Polyfluorocyclopentadienes. Part III. Diels–Alder reactions of perfluorocyclopentadiene
Abstract
Perfluorocyclopentadiene Partakes IN The Diels–Alder reaction (a) as a diene in its thermal reactions with dimethyl acetylenedicarboxylate (→ dimethyl 1,2,3,4,7,7-hexafluorobicylo[2,2,1]hepta-2,5-diene-5,6-dicarboxylate), ethylene (→ 1,2,3,4,7,7-hexafluorobicyclo[2,2,1]hept-2-ene), acetylene (→ 1,2,3,4,7,7-hexafluorobicyclo[2,2,1] hepta-2,5-diene), maleic anhydride (→ 1,2,3,4,7,7-hexafluorobicyclo[2,2,1]hept-2-ene-5,6-anhydride), butadiene (→ 1,2,3,4,7,7-hexafluoro-5-vinylbicyclo[2,2,1]hept-2-ene), norbornadiene (→ two stereoisomers of 3,4,5,6,12,12-hexafluorotetracyclo[6,2,1,13,6,02,7]dodeca-4,9-diene), trifluoronitrosomethane {→ perfluoro-(3-methyl-2-oxa-3-azabicyclo[2,2,1]hept-5-ene)}, but (b) as a dienophile when heated with anthracene [→ 9,10-dihydro-9,10-(11,12-hexafluorocyclopent-13-eno)anthracene], and (c) as both a diene (→ 1,7,8,9,10,10-hexafluorotricyclo[5,2,1,02,6]deca-3,8-diene) and a dienophile (→ 2,3,4,5,5,6-hexafluorotricyclo[5,2,1,02,6]deca-3,8-diene) in its reaction with cyclopentadiene. The structures of the Diels–Alder adducts were determined by a combination of chemical and spectroscopic methods; the n.m.r. spectra of the adducts are discussed in detail, and a correlation between structure and 19F n.m.r. spectral parameters is presented. No Diels–Alder adducts were obtained when perfluorocyclopentadiene was heated with tetracyanoethylene, tetrafluoroethylene, perfluorobutadiene, perchlorocyclopentadiene, or perchlorobutadiene.
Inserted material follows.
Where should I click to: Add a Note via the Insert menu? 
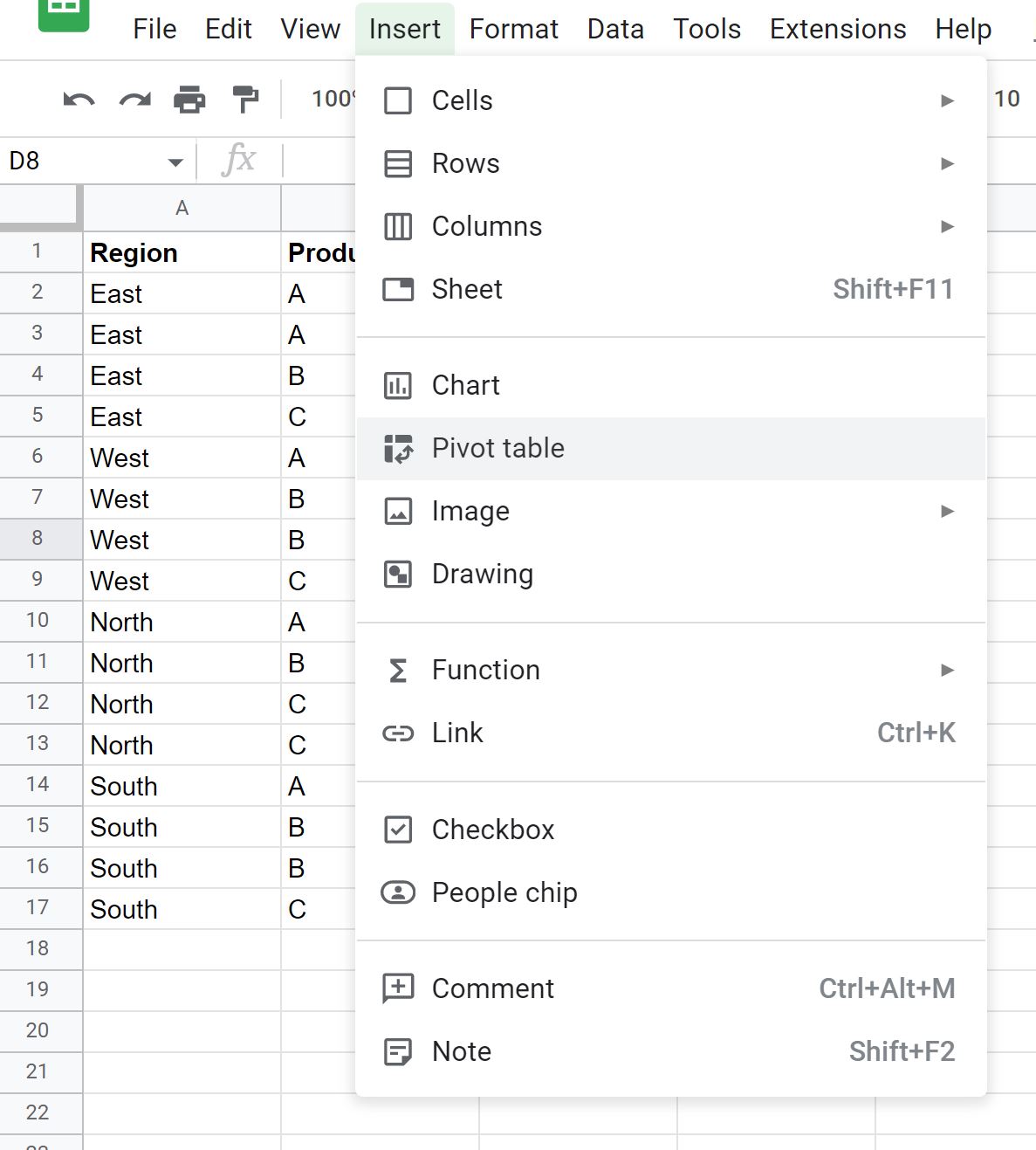pos(460,1051)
Pyrolysis of dimethyl 1,2,3,4,7,7-hexafluoro[2,2,1]hepta-2,5-diene-5,6-dicarboxylate gave dimethyl tetrafluorophthalate and difluorocarbene, which was trapped with cyclohexene. Pyrolysis of perfluoro-(3-methyl-2-oxa-3-azabicyclo[2,2,1]hept-5-ene) was investigated, and its fluorination with cobalt trifluoride gave a compound believed to be perfluoro-(3-methyl-2-oxa-3-azabicyclo[2,2,1]heptane).